Recorded data:
BEGIN
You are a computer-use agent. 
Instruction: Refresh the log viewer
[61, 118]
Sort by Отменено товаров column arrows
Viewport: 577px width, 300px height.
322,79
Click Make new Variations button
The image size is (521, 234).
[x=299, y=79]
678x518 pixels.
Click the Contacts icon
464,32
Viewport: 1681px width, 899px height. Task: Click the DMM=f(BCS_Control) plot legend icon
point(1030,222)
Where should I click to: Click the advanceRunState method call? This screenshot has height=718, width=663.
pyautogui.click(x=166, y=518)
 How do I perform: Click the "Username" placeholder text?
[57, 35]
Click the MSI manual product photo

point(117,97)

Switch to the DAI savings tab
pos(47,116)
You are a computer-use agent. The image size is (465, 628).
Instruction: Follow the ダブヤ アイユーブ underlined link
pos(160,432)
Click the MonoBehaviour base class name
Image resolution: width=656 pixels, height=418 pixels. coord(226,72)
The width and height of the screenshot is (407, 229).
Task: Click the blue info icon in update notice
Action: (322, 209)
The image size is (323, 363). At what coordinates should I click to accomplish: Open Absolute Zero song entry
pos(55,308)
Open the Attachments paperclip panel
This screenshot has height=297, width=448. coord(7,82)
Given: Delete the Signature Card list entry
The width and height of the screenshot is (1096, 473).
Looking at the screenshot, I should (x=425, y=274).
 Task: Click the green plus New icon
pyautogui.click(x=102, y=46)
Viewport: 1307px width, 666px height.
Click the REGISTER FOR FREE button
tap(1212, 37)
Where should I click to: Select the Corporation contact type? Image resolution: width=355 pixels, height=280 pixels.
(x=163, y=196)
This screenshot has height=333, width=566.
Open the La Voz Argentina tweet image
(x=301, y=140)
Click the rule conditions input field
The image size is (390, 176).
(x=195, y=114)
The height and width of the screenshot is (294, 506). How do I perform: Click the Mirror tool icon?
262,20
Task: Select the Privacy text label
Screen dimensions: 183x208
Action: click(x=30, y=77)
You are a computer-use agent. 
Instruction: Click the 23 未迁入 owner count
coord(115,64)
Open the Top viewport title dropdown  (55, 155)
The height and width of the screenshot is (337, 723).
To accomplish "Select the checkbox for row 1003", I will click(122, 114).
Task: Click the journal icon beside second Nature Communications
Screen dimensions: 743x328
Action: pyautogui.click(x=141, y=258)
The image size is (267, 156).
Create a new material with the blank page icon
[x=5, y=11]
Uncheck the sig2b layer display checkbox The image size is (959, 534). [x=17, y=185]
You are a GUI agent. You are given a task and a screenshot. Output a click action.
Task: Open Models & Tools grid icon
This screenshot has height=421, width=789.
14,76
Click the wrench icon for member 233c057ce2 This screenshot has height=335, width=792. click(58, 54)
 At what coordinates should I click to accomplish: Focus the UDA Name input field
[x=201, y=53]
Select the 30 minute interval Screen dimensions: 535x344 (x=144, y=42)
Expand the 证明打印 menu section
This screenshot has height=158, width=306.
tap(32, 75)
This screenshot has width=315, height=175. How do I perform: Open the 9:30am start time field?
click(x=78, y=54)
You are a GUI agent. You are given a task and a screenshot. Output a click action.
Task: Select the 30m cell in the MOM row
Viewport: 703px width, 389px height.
END
[What you are asked to do] Restate exactly the lines running from the line with "Select the 30 minute" to the end of the entries above, both ends included.

[Solution for this problem]
Select the 30 minute interval Screen dimensions: 535x344 (x=144, y=42)
Expand the 证明打印 menu section
This screenshot has height=158, width=306.
tap(32, 75)
This screenshot has width=315, height=175. How do I perform: Open the 9:30am start time field?
click(x=78, y=54)
You are a GUI agent. You are given a task and a screenshot. Output a click action.
Task: Select the 30m cell in the MOM row
Viewport: 703px width, 389px height.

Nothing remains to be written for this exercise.